====== PROVIDED DATA
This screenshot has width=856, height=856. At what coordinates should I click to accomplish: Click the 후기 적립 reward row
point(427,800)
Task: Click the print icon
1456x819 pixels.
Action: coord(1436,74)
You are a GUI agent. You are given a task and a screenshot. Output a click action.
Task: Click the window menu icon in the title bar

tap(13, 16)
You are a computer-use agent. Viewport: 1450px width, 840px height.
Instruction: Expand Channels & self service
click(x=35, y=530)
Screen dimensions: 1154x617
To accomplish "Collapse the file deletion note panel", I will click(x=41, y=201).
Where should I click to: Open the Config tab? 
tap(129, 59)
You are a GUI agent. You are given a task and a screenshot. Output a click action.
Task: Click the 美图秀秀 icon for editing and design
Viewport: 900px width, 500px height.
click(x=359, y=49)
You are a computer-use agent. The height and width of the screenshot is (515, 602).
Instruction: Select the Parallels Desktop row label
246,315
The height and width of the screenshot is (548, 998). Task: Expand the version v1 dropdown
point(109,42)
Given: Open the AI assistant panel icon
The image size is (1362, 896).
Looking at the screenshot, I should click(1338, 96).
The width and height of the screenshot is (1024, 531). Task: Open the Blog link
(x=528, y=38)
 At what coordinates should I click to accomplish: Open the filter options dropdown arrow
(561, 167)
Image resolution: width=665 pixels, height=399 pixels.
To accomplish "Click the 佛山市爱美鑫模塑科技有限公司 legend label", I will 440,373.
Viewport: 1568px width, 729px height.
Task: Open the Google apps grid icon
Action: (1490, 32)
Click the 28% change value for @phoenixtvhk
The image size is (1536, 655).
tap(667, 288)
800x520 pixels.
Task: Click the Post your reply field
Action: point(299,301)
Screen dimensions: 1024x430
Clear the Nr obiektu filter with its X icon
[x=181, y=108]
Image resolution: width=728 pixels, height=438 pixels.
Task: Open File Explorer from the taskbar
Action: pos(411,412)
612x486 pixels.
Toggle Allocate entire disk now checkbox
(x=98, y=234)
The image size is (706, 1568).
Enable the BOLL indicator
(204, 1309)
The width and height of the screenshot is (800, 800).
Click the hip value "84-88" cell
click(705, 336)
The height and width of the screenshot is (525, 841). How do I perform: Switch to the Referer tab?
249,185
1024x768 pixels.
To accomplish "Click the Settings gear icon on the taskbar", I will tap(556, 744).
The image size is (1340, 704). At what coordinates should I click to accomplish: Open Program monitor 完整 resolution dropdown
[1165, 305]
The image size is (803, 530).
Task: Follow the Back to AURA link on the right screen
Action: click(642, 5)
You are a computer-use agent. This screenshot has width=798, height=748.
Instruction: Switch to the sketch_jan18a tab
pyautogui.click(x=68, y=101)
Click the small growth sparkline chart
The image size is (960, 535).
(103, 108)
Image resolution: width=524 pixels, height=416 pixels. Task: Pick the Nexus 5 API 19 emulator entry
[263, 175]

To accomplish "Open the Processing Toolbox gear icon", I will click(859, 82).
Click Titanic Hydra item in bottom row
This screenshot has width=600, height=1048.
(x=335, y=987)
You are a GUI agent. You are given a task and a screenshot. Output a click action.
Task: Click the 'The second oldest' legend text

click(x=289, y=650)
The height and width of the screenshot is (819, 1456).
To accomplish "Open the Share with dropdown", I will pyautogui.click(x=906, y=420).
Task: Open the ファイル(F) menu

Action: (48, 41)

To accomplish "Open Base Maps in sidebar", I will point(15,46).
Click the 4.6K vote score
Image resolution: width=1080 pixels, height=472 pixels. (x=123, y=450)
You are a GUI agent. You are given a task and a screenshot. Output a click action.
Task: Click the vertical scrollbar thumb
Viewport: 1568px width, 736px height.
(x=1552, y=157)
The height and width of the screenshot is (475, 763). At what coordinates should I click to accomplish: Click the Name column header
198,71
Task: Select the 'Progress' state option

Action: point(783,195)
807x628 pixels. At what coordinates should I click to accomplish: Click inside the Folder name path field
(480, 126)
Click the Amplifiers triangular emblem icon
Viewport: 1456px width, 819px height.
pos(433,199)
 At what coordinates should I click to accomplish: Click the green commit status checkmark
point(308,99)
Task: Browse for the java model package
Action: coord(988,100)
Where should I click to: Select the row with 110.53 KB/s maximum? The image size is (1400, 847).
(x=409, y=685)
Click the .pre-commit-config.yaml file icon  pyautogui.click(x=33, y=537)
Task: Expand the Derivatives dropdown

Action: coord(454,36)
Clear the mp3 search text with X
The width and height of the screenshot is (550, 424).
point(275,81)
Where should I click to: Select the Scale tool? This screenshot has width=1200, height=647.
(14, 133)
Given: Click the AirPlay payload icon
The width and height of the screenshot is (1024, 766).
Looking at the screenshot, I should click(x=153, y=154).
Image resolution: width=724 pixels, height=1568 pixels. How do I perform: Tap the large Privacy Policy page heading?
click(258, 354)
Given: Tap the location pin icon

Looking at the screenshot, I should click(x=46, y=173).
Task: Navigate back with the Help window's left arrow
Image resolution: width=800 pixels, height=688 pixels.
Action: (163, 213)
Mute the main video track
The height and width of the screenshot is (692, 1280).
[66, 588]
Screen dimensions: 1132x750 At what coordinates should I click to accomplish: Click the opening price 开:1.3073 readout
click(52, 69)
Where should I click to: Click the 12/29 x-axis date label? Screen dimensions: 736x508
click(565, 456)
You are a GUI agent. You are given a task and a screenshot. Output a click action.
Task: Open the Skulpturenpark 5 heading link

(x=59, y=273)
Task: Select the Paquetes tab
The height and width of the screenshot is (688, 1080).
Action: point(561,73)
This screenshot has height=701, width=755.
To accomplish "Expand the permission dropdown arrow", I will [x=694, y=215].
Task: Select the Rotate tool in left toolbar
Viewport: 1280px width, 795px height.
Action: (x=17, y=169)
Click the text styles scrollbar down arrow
============
Write every entry out again. Keep each one exact.

This screenshot has width=856, height=856. At what coordinates should I click to accomplish: Click the 후기 적립 reward row
point(427,800)
Task: Click the print icon
1456x819 pixels.
Action: coord(1436,74)
You are a GUI agent. You are given a task and a screenshot. Output a click action.
Task: Click the window menu icon in the title bar

tap(13, 16)
You are a computer-use agent. Viewport: 1450px width, 840px height.
Instruction: Expand Channels & self service
click(x=35, y=530)
Screen dimensions: 1154x617
To accomplish "Collapse the file deletion note panel", I will click(x=41, y=201).
Where should I click to: Open the Config tab? 
tap(129, 59)
You are a GUI agent. You are given a task and a screenshot. Output a click action.
Task: Click the 美图秀秀 icon for editing and design
Viewport: 900px width, 500px height.
click(x=359, y=49)
You are a computer-use agent. The height and width of the screenshot is (515, 602).
Instruction: Select the Parallels Desktop row label
246,315
The height and width of the screenshot is (548, 998). Task: Expand the version v1 dropdown
point(109,42)
Given: Open the AI assistant panel icon
The image size is (1362, 896).
Looking at the screenshot, I should click(1338, 96).
The width and height of the screenshot is (1024, 531). Task: Open the Blog link
(x=528, y=38)
 At what coordinates should I click to accomplish: Open the filter options dropdown arrow
(561, 167)
Image resolution: width=665 pixels, height=399 pixels.
To accomplish "Click the 佛山市爱美鑫模塑科技有限公司 legend label", I will 440,373.
Viewport: 1568px width, 729px height.
Task: Open the Google apps grid icon
Action: (1490, 32)
Click the 28% change value for @phoenixtvhk
The image size is (1536, 655).
tap(667, 288)
800x520 pixels.
Task: Click the Post your reply field
Action: point(299,301)
Screen dimensions: 1024x430
Clear the Nr obiektu filter with its X icon
[x=181, y=108]
Image resolution: width=728 pixels, height=438 pixels.
Task: Open File Explorer from the taskbar
Action: pos(411,412)
612x486 pixels.
Toggle Allocate entire disk now checkbox
(x=98, y=234)
The image size is (706, 1568).
Enable the BOLL indicator
(204, 1309)
The width and height of the screenshot is (800, 800).
Click the hip value "84-88" cell
click(705, 336)
The height and width of the screenshot is (525, 841). How do I perform: Switch to the Referer tab?
249,185
1024x768 pixels.
To accomplish "Click the Settings gear icon on the taskbar", I will tap(556, 744).
The image size is (1340, 704). At what coordinates should I click to accomplish: Open Program monitor 完整 resolution dropdown
[1165, 305]
The image size is (803, 530).
Task: Follow the Back to AURA link on the right screen
Action: click(642, 5)
You are a computer-use agent. This screenshot has width=798, height=748.
Instruction: Switch to the sketch_jan18a tab
pyautogui.click(x=68, y=101)
Click the small growth sparkline chart
The image size is (960, 535).
(103, 108)
Image resolution: width=524 pixels, height=416 pixels. Task: Pick the Nexus 5 API 19 emulator entry
[263, 175]

To accomplish "Open the Processing Toolbox gear icon", I will click(859, 82).
Click Titanic Hydra item in bottom row
This screenshot has width=600, height=1048.
(x=335, y=987)
You are a GUI agent. You are given a task and a screenshot. Output a click action.
Task: Click the 'The second oldest' legend text

click(x=289, y=650)
The height and width of the screenshot is (819, 1456).
To accomplish "Open the Share with dropdown", I will pyautogui.click(x=906, y=420).
Task: Open the ファイル(F) menu

Action: (48, 41)

To accomplish "Open Base Maps in sidebar", I will point(15,46).
Click the 4.6K vote score
Image resolution: width=1080 pixels, height=472 pixels. (x=123, y=450)
You are a GUI agent. You are given a task and a screenshot. Output a click action.
Task: Click the vertical scrollbar thumb
Viewport: 1568px width, 736px height.
(x=1552, y=157)
The height and width of the screenshot is (475, 763). At what coordinates should I click to accomplish: Click the Name column header
198,71
Task: Select the 'Progress' state option

Action: point(783,195)
807x628 pixels. At what coordinates should I click to accomplish: Click inside the Folder name path field
(480, 126)
Click the Amplifiers triangular emblem icon
Viewport: 1456px width, 819px height.
pos(433,199)
 At what coordinates should I click to accomplish: Click the green commit status checkmark
point(308,99)
Task: Browse for the java model package
Action: coord(988,100)
Where should I click to: Select the row with 110.53 KB/s maximum? The image size is (1400, 847).
(x=409, y=685)
Click the .pre-commit-config.yaml file icon  pyautogui.click(x=33, y=537)
Task: Expand the Derivatives dropdown

Action: coord(454,36)
Clear the mp3 search text with X
The width and height of the screenshot is (550, 424).
point(275,81)
Where should I click to: Select the Scale tool? This screenshot has width=1200, height=647.
(14, 133)
Given: Click the AirPlay payload icon
The width and height of the screenshot is (1024, 766).
Looking at the screenshot, I should click(x=153, y=154).
Image resolution: width=724 pixels, height=1568 pixels. How do I perform: Tap the large Privacy Policy page heading?
click(258, 354)
Given: Tap the location pin icon

Looking at the screenshot, I should click(x=46, y=173).
Task: Navigate back with the Help window's left arrow
Image resolution: width=800 pixels, height=688 pixels.
Action: (163, 213)
Mute the main video track
The height and width of the screenshot is (692, 1280).
[66, 588]
Screen dimensions: 1132x750 At what coordinates should I click to accomplish: Click the opening price 开:1.3073 readout
click(52, 69)
Where should I click to: Click the 12/29 x-axis date label? Screen dimensions: 736x508
click(565, 456)
You are a GUI agent. You are given a task and a screenshot. Output a click action.
Task: Open the Skulpturenpark 5 heading link

(x=59, y=273)
Task: Select the Paquetes tab
The height and width of the screenshot is (688, 1080).
Action: point(561,73)
This screenshot has height=701, width=755.
To accomplish "Expand the permission dropdown arrow", I will [x=694, y=215].
Task: Select the Rotate tool in left toolbar
Viewport: 1280px width, 795px height.
Action: (x=17, y=169)
Click the text styles scrollbar down arrow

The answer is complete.